Aku pernah dengar suatu kutipan : "Menikahi seseorang berarti menerima takdir hidup dan matinya". Kata-kata yang membuat ngeri sebenarnya.
Hal ini juga yang terkadang membuatku merenung. Memikirkan bagaimana habisnya hidupku nanti dan bagaimana pula akhir hayat suamiku. Terkadang kami berdiskusi siapa yang kelak akan "pulang" duluan.
"Aku belum tahu gimana hidupku tanpa mas".
"Mas juga. Rasanya mas ingin meninggal duluan soalnya mas pasti ga kuat lihat dek ima pergi."

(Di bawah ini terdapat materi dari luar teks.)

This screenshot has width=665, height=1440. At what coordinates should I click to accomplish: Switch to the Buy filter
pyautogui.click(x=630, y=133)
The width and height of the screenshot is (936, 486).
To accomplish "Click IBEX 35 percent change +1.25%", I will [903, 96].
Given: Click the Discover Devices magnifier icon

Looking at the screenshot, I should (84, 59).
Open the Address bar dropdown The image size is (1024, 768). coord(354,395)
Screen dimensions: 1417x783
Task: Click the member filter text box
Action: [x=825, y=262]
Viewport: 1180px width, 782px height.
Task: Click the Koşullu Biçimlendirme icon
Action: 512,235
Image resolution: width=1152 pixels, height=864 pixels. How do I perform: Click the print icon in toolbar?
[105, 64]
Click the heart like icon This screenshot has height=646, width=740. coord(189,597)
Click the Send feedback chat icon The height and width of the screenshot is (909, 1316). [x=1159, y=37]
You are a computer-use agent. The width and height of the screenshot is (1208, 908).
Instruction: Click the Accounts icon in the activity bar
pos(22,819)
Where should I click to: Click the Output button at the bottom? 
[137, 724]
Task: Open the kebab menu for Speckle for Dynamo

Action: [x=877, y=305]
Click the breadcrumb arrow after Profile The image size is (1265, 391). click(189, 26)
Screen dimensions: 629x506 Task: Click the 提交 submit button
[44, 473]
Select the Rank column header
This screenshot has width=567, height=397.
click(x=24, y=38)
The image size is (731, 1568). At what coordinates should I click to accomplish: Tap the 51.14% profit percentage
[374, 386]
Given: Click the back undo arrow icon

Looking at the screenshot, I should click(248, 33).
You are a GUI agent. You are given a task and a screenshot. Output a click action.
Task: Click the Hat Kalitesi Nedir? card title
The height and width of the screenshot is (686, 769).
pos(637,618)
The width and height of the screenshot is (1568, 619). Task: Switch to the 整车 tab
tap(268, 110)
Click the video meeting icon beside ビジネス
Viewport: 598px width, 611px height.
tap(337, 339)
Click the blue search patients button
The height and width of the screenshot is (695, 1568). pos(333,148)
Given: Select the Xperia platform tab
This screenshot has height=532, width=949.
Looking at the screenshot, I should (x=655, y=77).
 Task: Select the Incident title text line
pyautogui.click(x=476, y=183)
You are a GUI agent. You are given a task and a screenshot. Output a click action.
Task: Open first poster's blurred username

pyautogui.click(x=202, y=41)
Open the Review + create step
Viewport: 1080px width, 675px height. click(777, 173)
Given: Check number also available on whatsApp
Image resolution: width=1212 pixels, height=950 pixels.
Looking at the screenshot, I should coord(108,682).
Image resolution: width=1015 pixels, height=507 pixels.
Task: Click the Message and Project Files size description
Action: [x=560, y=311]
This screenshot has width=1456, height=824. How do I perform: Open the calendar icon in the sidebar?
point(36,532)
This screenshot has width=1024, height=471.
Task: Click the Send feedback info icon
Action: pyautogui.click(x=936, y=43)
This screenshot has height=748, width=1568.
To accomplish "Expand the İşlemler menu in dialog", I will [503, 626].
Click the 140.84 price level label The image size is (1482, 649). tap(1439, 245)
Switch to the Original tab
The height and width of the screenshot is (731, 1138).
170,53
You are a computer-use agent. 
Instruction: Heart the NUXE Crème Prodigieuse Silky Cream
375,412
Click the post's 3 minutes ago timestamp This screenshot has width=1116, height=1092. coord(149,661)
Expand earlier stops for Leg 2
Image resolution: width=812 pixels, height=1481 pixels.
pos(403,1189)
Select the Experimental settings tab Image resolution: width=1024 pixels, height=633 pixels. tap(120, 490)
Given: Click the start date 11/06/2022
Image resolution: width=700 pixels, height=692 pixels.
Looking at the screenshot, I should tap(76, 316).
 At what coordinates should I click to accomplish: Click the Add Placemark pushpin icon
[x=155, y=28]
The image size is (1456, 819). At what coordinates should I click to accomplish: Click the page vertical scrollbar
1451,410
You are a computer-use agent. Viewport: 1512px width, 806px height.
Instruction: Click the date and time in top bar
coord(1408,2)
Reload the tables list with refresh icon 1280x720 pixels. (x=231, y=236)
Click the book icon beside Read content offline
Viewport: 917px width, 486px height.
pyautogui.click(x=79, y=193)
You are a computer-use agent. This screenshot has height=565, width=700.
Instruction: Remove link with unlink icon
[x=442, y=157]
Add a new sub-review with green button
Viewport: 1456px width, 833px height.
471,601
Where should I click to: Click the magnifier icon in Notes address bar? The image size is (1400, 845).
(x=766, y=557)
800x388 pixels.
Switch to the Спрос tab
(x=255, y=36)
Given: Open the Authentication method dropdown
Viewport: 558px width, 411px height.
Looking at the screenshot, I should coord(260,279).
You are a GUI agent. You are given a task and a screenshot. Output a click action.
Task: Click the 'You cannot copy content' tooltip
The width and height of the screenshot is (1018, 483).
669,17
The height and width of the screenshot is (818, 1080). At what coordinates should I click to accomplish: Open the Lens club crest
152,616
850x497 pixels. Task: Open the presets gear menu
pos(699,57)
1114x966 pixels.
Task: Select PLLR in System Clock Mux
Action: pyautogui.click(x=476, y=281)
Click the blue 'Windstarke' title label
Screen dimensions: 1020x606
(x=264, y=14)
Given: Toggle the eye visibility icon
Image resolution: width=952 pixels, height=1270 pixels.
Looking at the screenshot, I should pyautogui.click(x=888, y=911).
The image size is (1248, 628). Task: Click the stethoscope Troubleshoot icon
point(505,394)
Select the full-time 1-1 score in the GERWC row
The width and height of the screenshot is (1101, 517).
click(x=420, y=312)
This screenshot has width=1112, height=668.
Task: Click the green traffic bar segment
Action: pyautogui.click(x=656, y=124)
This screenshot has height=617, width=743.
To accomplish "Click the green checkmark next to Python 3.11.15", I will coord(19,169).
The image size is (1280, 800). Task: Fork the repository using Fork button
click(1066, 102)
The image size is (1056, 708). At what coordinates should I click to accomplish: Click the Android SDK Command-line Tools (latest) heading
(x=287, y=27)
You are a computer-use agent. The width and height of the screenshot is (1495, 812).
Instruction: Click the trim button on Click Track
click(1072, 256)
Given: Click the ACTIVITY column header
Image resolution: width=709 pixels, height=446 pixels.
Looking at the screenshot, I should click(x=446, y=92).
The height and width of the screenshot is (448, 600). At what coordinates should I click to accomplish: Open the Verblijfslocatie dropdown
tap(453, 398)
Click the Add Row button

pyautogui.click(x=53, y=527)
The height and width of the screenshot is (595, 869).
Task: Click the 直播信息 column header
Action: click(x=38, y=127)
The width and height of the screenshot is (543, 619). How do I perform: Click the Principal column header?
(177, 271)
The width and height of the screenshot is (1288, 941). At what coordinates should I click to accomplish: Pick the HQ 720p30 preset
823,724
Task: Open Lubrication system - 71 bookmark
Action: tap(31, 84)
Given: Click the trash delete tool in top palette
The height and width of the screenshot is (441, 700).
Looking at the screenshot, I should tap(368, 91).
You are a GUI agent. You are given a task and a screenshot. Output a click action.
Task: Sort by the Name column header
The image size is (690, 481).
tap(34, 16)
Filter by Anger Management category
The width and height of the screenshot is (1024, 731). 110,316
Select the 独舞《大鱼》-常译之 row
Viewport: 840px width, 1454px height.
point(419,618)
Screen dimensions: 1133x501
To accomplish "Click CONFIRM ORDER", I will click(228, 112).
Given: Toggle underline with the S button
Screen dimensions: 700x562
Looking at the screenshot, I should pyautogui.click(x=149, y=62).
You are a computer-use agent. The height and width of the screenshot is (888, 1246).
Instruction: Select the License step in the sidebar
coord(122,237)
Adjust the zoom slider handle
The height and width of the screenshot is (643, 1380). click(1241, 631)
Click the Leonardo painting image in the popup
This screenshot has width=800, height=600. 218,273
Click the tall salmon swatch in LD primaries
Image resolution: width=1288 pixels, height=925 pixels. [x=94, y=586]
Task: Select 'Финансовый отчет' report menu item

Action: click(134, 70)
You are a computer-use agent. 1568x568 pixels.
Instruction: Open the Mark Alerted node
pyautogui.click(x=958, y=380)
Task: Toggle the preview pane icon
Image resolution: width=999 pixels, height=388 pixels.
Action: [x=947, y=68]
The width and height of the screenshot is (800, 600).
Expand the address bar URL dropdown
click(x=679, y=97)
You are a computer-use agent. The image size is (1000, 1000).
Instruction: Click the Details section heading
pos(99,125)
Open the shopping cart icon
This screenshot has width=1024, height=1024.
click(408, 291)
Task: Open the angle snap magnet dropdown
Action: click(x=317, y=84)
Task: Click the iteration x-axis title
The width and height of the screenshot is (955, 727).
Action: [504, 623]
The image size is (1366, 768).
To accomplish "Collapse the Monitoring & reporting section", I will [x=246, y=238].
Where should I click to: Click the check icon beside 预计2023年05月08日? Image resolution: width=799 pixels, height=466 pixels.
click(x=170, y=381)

Seperti biasa, aku hanya mengatupkan bibir rapat-rapat. Menahan tangis agar tidak pecah. Baru setelah menikah ini aku bisa merasakan hati. Merasakan indahnya cinta yang sepenuhnya milikku sendiri. Mengapa tak selamanya saja. Mengapa ada jangka waktunya.
"Hmm tapi gimana ya. Kalau mas duluan, nanti gimana dek ima dan anak-anak. Kalau ada mas, mas bisa menemani dek ima, di samping dek ima sampai waktunya", sambung suamiku.
Aku tak tahu mana yang lebih baik. Keduanya berat. Meski semua itu hanya diskusi kosong tapi entahlah, selalu berakhir dengan sedih. Suamiku pun segera melucu agar aku bisa tersenyum. Tapi sulit. Setelah tenang, aku pun mencoba menimpali candaannya yang receh.
"Tapi mas jangan nikah lagi ya", kataku sambil mengusap air mata. Mas hanya tertawa dan kemudian berkata pelan, "Iya, janji."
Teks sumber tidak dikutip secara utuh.